It is Headway’s policy that all information we receive about or from service users is confidential and that only those people who need to know the information will have access to it.
Headway will always ask your permission before we share information service users have given us with anyone else. In certain circumstances, however, we may need to share information, in your best interests, and reserve the right to do so.
Request for Information
Headway will not provide information to relatives, spouses, friends, carers or advocates without the consent of the individual service user concerned. All enquiries for information, even if they are close relatives, should be referred back to the service user or their permission sought before disclosure. Relatives, spouses, friends, carers or advocates need to be aware of this policy.
In certain circumstances staff may be asked for reports by insurance companies, solicitors, or employees for example. Before providing any such information, written consent from the service user is required and staff must never divulge information without consent unless obliged to by law.

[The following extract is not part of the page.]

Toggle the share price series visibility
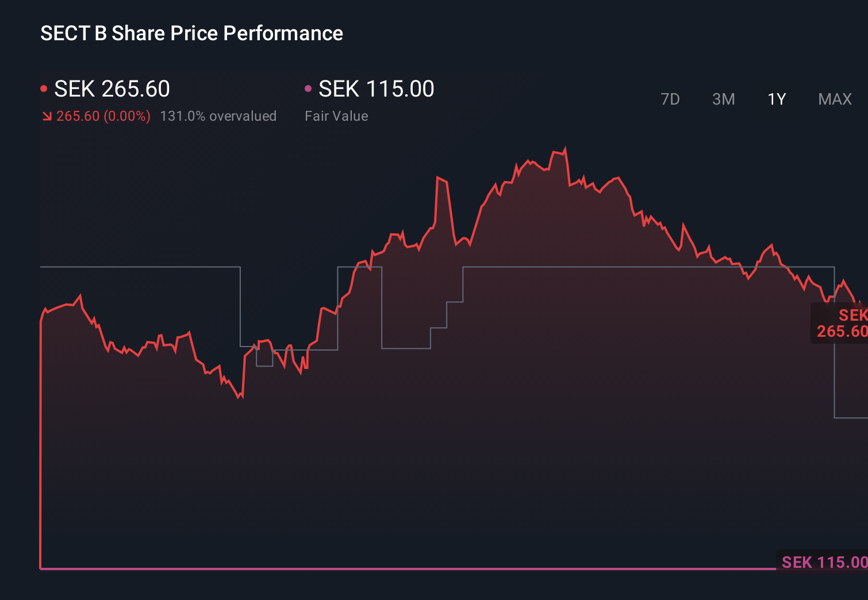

Headway Basingstoke does not comment on any local and national media enquiries but refers them to Luke Griggs, Director of Communications at Headway – the brain injury association.
Human Rights Act
The Human Rights Act 1998 Article 8 (Right to respect for Private and Family Life) states:
1. Everyone has the right to respect for their private family life, their home and their correspondence.
2. There shall be no interference by a public authority with the exercise of this right except such as in accordance with the law necessary in a democratic society in the interests of national security, public safety or the economic wellbeing of the country, for the prevention of disorder of crime, for the protection of health or morals, or for the protection of the rights and freedom of others.